We are walking through what was John Langlois’ front lawn.
“It’s just going to keep coming,” he said.
Now his yard is covered in close to two feet of water, creeping closer and closer to his front door.
“Right now we are looking at our options of where we can go so I can at least get my family out of the house and my animals,” Langlois said.
After a steady rain early Tuesday, the flooding on Ironbark Drive in Port Richey got worse than it was Monday.
“It was to the barricades. But now it’s coming up our road now,” resident Jennifer Kirkpatrick said.
But people living on this street said Pasco County officials have known about the problem with this retention pond for years.
A 2014 email to residents from Public Works Director Mike Garrett said they increased the pond size, but it didn’t help.
The email also mentions that a “permanent pump station may be the only viable option.”
That pump station was never built. Joshua Beardmore calls it poor planning.
“All the water just comes to right here to this retention pond and it has nowhere to go,” he said.
A temporary pump is transferring water to this tanker truck, 6,000 gallons at a time.
But it doesn’t seem to be making a dent.
There are other streets affected, like Foxbloom Drive, also in Port Richey.
And officials are keeping an eye on past trouble spots in Trinity.
Water isn’t the only problem.
A gator showed up at one home on Linebrook Drive in Trinity.

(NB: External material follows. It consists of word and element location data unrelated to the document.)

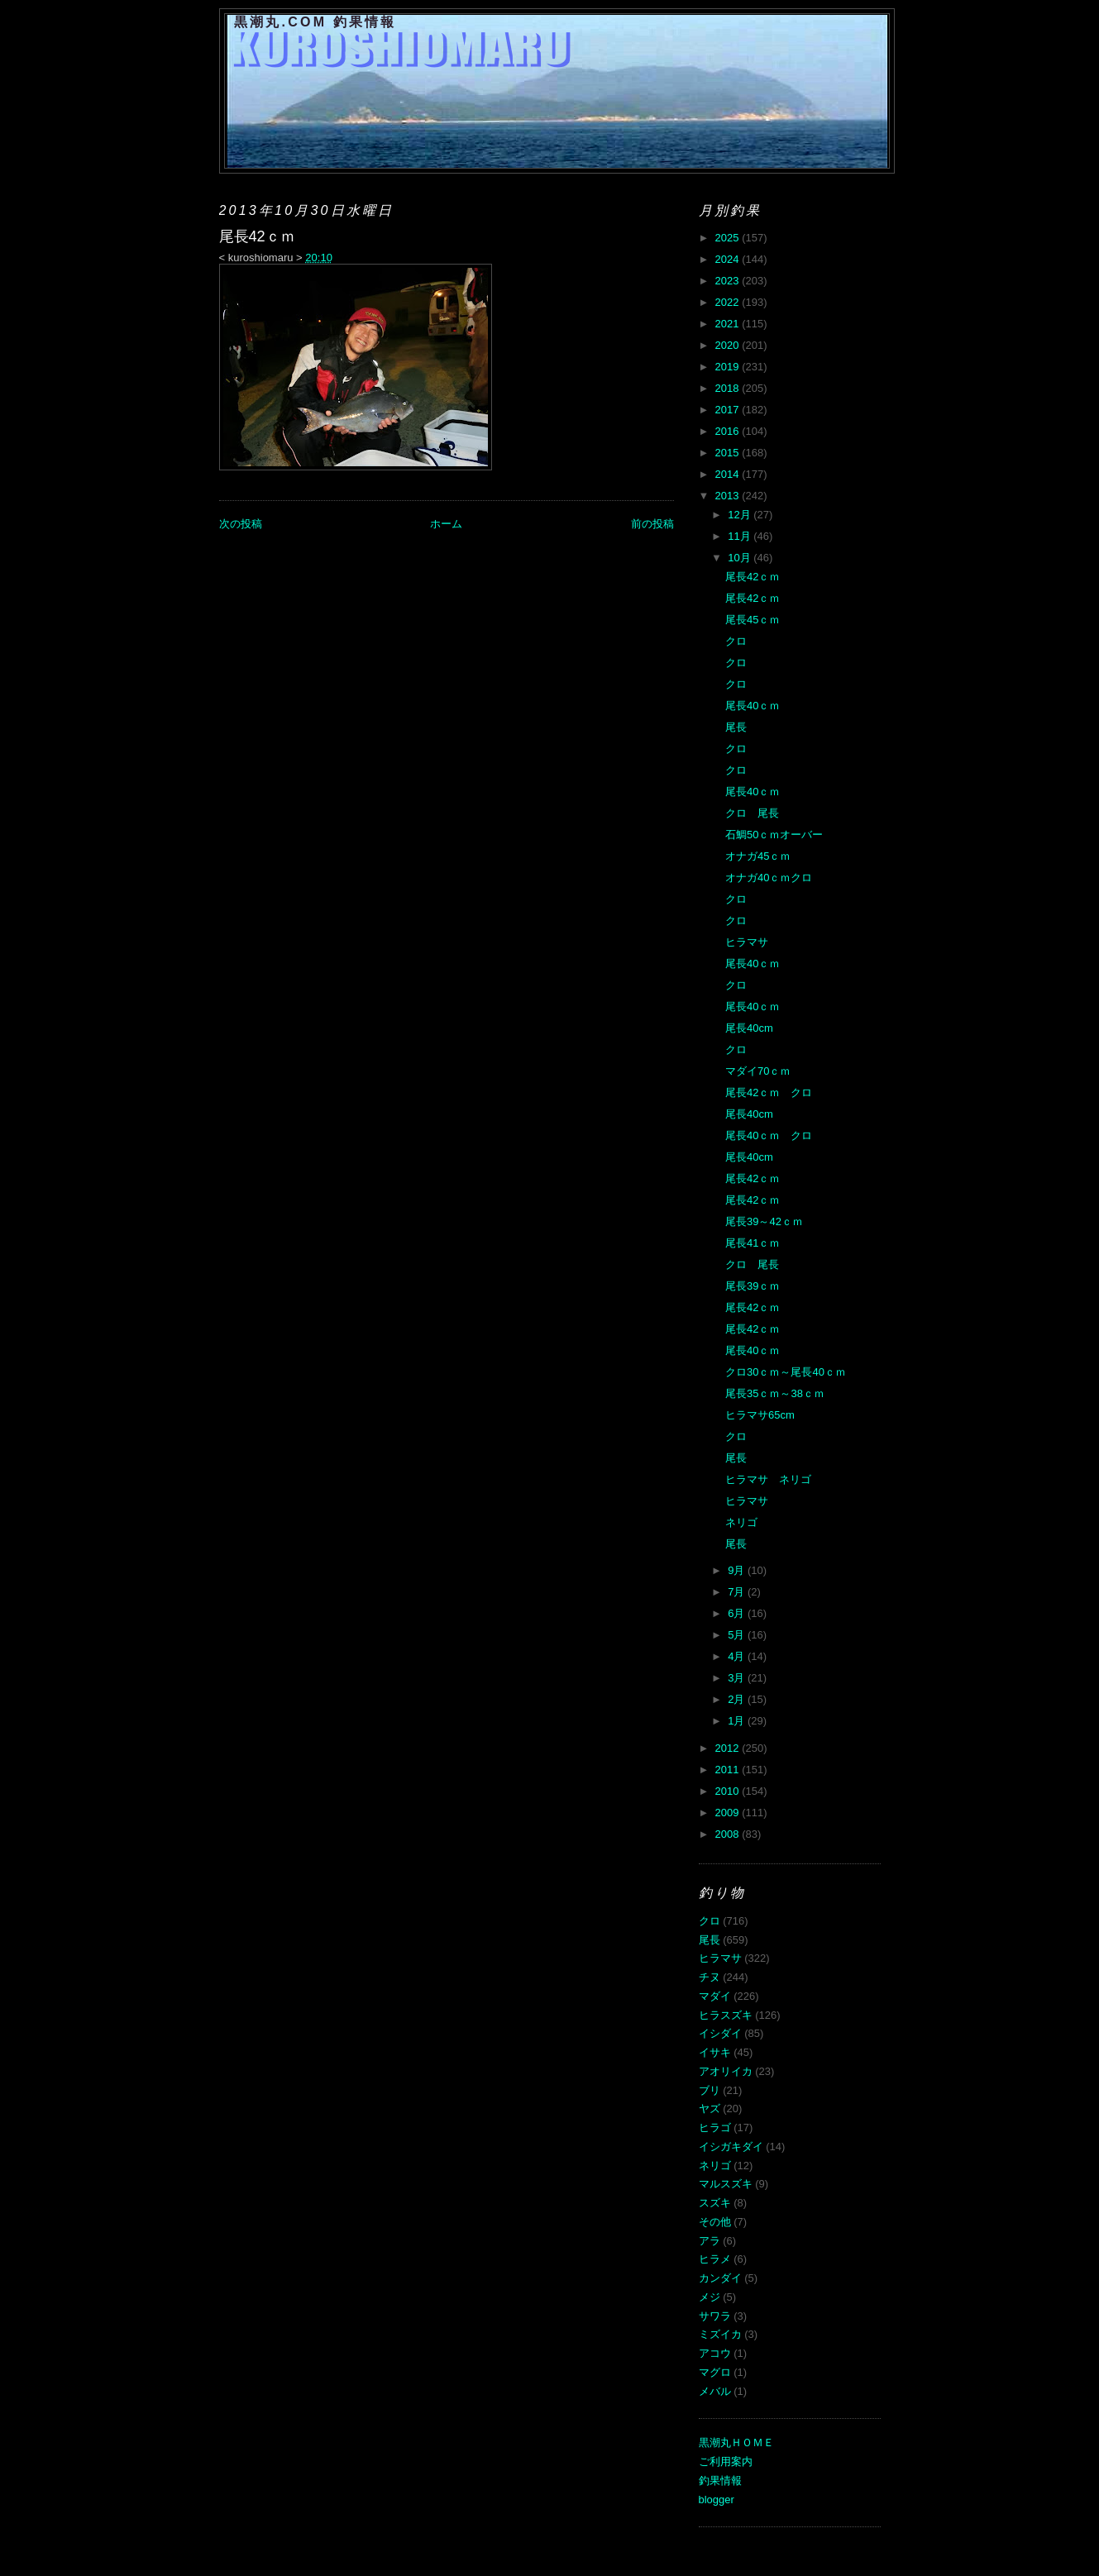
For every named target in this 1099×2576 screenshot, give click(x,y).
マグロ (715, 2372)
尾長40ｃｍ (752, 705)
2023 (729, 280)
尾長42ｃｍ (752, 576)
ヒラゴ (715, 2127)
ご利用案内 (726, 2461)
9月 (738, 1570)
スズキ (715, 2203)
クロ (736, 641)
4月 (738, 1656)
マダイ (715, 1996)
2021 (729, 323)
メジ (709, 2297)
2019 (729, 366)
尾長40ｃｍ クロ (768, 1135)
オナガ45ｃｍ (758, 856)
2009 (729, 1812)
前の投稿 (652, 524)
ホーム (446, 524)
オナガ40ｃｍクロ (768, 877)
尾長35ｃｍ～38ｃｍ (774, 1393)
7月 (738, 1592)
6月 (738, 1613)
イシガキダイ (731, 2146)
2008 (729, 1834)
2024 (729, 259)
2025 (729, 237)
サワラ (715, 2316)
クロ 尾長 (752, 813)
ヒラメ (715, 2259)
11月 (740, 536)
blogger (716, 2499)
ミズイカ (720, 2334)
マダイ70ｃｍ (758, 1071)
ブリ (709, 2090)
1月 (738, 1721)
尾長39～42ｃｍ (764, 1221)
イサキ (715, 2052)
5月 (738, 1635)
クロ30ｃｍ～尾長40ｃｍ (785, 1372)
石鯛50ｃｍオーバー (774, 834)
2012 (729, 1748)
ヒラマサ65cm (760, 1415)
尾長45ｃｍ (752, 619)
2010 (729, 1791)
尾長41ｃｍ (752, 1243)
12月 (740, 514)
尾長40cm (749, 1028)
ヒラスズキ (726, 2015)
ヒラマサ (746, 942)
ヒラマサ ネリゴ (768, 1479)
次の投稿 (240, 524)
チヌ (709, 1977)
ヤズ (709, 2108)
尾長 (736, 727)
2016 (729, 431)
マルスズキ (726, 2184)
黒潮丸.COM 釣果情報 (315, 22)
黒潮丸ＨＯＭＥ (736, 2442)
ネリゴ (741, 1522)
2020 (729, 345)
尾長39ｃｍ (752, 1286)
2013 (729, 495)
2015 (729, 452)
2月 (738, 1699)
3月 (738, 1678)
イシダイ (720, 2033)
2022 (729, 302)
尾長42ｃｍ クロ (768, 1092)
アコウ (715, 2353)
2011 (729, 1769)
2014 (729, 474)
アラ (709, 2241)
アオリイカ (726, 2071)
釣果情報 (720, 2480)
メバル (715, 2391)
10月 (740, 557)
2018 (729, 388)
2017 (729, 409)
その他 (715, 2222)
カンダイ (720, 2278)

And back on Ironbark Drive, Cassy Langlois found fire ants in her flooded out car.
“It’s not fun," she said.
The only ones enjoying all this water are the ducks.
6-year-old Blake’s parents taught him to stay out of it.
“They said it’s nasty water.”
The rain finally let up Tuesday afternoon and three Pasco County trucks used a vacuum-like system to help the flood waters recede.